# Windows XP and 4GB Ram



## SVA (Feb 22, 2007)

Hello every one,

Apologies if this topic had been talked about, but could not find my problem in the search.

Simple as is, Windows XP PRO, SP2. installed 4 GB RAM; 4X1 667mhz.

Windows does not read 4GB. Did the Switch /3GB Switch along with the /VERA 2900 switch. Windows read 3 GB.

From My Computer's properties it still reads 2GB. but from Start>help and support> My Computer info, it reads 3GB.

Bois does read 4GB, Mother bored is 64bit ready.

I've looked into Microsoft's knowledge base and read some other topics about the 4GB ram. But never understood it. Can't understand the words (page file, virtual memory, kernel memory..etc) 

The question is, is my PC reading the 4GBs? Are my programs reading 4GB ram? To be honest, I need those 4GB for Flight Simulator X, it's RAM and CPU hungry.

Please help me understand.

My PC;
Dell XPS 600
3.4 Ghz
4GB RAM
Geforce 7950 GT 512RAM

Thanks,
Moe

Side note; If I buy Vista Ultimate 64bit, would it read 4GB ram without Switches?


----------



## SafeFromSites (Feb 2, 2007)

(Data records)
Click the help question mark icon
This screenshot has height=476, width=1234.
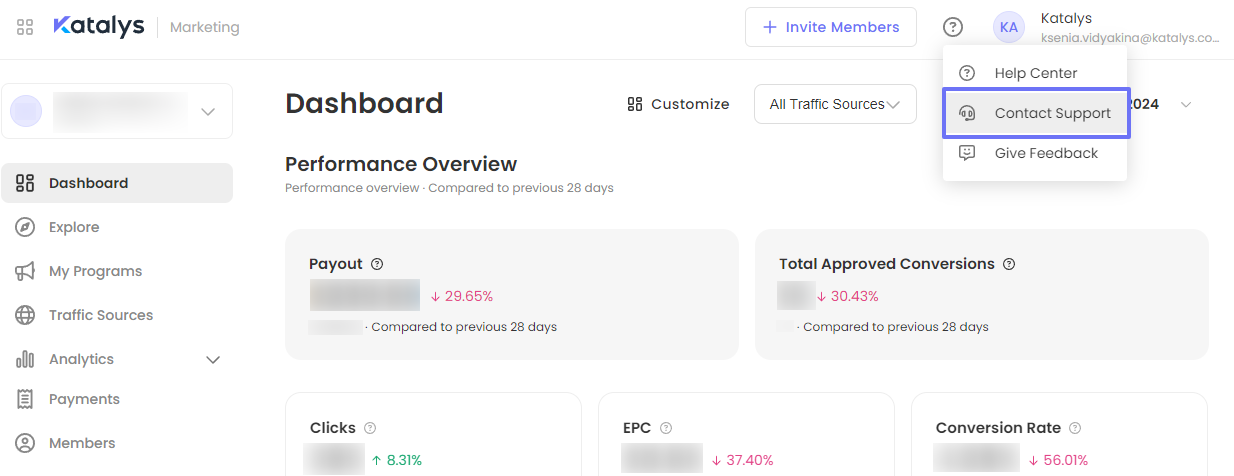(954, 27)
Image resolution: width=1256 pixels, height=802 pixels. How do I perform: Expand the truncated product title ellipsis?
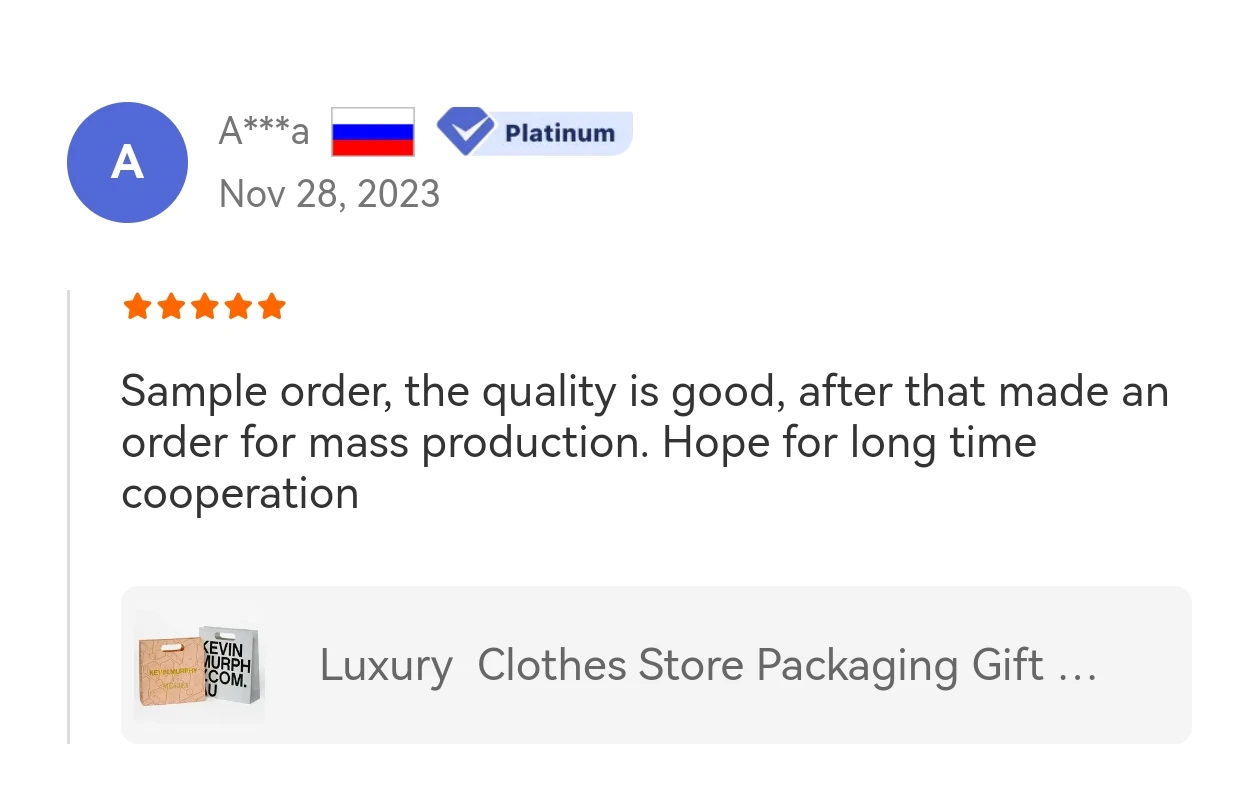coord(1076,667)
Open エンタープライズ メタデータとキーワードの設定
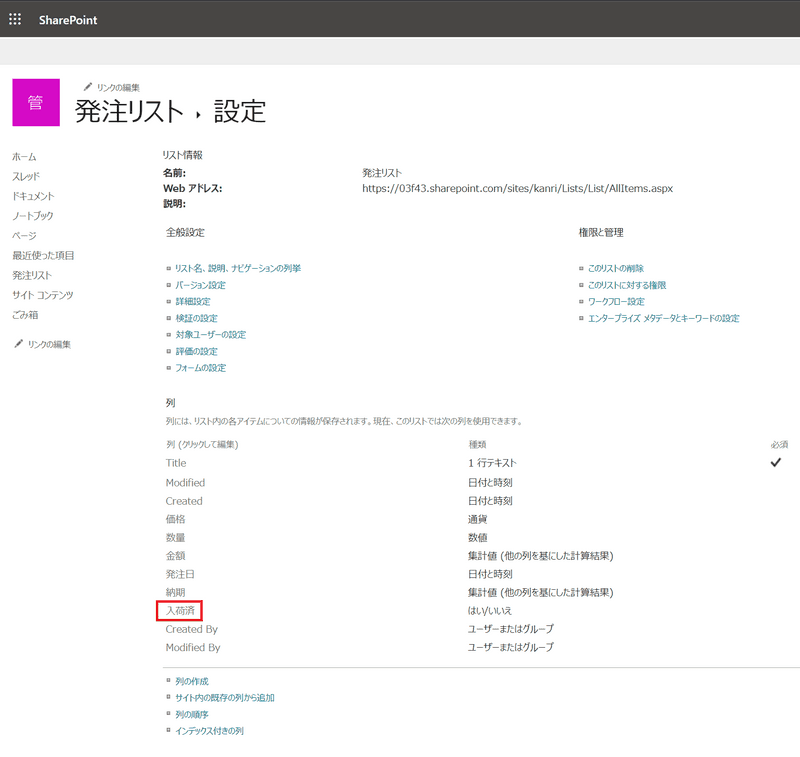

**AIM 1**
Answer these questions about the Windows XP and 4GB RAM thread:
(a) What graphics card does the poster list for their PC?
(b) How much memory does the My Computer properties window show?
(c) Which program does the poster say needs the 4GB of RAM?
**AIM 2**
From the Windows XP and 4GB RAM thread, print the part that opens with the words containing "# Windows XP" and closes with "in the search.".

**TASK OUTPUT 1**
(a) Geforce 7950 GT 512RAM
(b) 2GB
(c) Flight Simulator X

**TASK OUTPUT 2**
# Windows XP and 4GB Ram



## SVA (Feb 22, 2007)

Hello every one,

Apologies if this topic had been talked about, but could not find my problem in the search.